**** Material for the task ****

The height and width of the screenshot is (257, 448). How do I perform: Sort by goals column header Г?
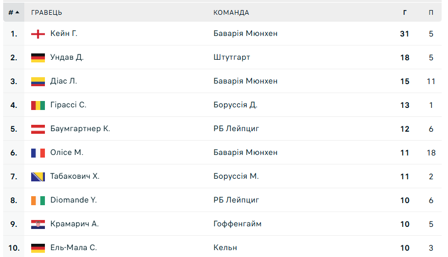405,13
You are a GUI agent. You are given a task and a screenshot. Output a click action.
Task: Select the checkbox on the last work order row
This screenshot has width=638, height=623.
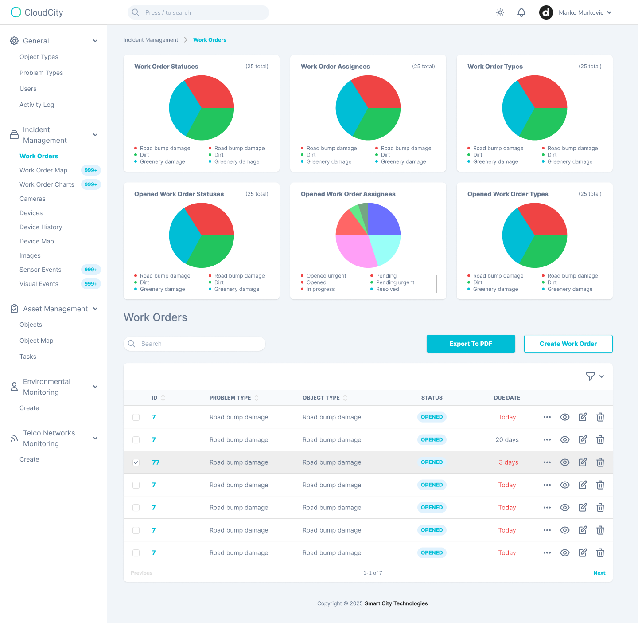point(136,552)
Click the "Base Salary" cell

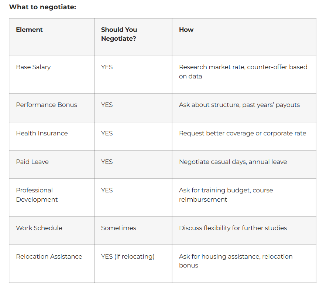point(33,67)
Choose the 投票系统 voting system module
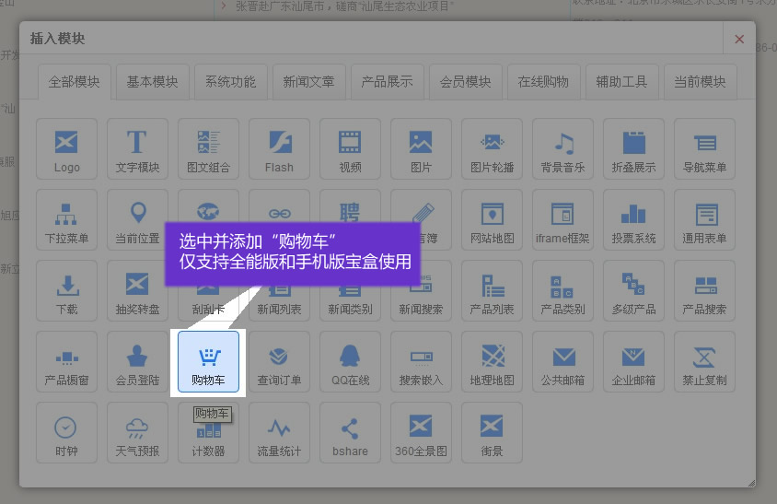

****

__Stated exercise__. Return every line in the items above that contains the string "width". Treat uppercase and lowercase as different.

__Answer for this exercise__.
The height and width of the screenshot is (257, 448). How do I perform: Sort by goals column header Г?
This screenshot has width=638, height=623.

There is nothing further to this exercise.